Find all lines in the records that include the word "arrow", and copy them out.

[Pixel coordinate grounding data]
== Segment start ==

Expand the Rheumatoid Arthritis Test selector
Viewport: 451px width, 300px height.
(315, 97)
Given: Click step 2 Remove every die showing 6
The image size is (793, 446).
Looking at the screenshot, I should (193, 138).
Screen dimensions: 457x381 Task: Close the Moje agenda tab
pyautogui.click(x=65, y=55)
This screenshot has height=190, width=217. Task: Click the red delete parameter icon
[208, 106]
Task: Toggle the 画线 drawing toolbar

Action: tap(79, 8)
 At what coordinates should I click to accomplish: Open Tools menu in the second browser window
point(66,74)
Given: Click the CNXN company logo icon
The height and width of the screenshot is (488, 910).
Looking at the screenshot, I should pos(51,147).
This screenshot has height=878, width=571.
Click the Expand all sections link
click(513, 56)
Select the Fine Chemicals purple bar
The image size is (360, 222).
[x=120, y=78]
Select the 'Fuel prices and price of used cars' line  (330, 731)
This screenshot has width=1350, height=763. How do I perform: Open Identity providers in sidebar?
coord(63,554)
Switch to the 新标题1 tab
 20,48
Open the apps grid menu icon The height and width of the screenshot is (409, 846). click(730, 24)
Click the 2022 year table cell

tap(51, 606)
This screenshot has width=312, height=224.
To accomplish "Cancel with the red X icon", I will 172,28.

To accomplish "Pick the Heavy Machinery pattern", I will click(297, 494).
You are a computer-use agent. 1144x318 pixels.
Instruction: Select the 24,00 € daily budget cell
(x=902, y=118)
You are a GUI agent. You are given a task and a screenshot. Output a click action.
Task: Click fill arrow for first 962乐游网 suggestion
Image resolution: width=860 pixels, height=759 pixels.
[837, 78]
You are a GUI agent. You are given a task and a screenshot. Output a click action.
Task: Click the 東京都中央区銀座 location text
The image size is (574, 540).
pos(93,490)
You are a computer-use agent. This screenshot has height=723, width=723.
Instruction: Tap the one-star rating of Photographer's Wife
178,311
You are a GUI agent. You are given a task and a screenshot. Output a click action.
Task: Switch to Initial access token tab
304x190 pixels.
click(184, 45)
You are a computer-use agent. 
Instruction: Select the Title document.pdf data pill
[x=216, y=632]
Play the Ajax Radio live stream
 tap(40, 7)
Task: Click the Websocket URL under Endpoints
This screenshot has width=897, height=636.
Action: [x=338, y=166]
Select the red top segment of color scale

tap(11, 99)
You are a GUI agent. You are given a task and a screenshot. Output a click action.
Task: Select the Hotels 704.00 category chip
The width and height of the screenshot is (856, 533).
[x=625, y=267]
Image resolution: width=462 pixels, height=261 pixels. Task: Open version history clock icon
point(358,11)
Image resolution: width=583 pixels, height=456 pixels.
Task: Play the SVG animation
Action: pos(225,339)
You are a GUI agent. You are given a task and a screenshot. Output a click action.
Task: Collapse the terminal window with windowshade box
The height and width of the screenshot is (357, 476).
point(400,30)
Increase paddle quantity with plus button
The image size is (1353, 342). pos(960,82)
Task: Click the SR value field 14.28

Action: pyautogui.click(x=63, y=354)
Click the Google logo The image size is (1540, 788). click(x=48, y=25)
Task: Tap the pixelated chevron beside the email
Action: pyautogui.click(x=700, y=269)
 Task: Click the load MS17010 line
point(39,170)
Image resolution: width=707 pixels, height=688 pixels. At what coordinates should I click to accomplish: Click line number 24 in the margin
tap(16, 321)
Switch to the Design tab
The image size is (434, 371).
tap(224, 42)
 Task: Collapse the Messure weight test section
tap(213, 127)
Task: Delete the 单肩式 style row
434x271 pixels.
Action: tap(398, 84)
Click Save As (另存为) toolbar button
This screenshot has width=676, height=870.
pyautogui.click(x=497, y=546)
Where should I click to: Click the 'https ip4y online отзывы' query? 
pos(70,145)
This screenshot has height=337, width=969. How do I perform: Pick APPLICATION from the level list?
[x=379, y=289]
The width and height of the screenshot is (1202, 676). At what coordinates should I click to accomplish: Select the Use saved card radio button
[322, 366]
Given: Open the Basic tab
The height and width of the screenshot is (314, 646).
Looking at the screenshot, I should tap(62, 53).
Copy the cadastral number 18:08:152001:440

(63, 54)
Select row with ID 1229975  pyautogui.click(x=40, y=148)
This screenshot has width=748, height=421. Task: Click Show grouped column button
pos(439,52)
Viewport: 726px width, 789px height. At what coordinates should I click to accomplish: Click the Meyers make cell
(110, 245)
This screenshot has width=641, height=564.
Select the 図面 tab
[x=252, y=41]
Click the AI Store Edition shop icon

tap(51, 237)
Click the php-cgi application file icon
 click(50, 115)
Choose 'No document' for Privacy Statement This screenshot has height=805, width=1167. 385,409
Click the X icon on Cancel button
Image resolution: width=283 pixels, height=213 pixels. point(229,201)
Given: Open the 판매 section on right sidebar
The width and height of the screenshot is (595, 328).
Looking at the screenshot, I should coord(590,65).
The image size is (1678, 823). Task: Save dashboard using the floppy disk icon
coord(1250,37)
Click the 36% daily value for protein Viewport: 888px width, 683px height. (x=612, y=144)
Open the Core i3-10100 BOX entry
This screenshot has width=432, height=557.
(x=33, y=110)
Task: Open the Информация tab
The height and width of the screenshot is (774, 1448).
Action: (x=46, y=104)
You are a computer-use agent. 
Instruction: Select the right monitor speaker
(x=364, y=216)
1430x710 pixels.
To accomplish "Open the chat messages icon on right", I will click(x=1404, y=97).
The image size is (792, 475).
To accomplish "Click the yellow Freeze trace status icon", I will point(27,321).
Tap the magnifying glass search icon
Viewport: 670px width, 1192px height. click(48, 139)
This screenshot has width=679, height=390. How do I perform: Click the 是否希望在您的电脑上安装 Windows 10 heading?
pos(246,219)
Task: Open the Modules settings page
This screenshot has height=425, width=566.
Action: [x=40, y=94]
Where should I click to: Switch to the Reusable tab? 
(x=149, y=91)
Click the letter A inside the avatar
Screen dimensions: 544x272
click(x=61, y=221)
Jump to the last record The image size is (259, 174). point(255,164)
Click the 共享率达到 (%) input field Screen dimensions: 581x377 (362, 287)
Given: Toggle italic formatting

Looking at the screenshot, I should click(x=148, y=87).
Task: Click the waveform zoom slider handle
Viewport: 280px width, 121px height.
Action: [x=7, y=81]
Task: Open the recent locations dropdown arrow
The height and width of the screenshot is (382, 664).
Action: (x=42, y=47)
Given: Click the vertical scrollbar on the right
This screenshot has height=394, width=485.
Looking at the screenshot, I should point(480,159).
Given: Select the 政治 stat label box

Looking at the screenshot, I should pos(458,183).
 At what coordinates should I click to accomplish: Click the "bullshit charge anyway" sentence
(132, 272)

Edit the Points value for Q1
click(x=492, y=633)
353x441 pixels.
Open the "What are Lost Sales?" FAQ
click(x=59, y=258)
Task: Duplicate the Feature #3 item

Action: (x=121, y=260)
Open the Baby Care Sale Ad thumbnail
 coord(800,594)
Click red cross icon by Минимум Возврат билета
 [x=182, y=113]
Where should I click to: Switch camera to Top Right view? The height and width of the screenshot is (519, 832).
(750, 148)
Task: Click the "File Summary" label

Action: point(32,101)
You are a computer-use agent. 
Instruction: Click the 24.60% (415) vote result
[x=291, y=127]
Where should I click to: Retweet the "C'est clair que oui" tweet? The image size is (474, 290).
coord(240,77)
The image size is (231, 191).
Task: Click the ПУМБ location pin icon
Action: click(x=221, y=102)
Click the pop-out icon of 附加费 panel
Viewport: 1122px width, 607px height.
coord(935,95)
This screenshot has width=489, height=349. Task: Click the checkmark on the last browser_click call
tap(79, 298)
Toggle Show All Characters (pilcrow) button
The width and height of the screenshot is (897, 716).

== Segment end ==

Your response
Task: Click fill arrow for first 962乐游网 suggestion
Task: Open the recent locations dropdown arrow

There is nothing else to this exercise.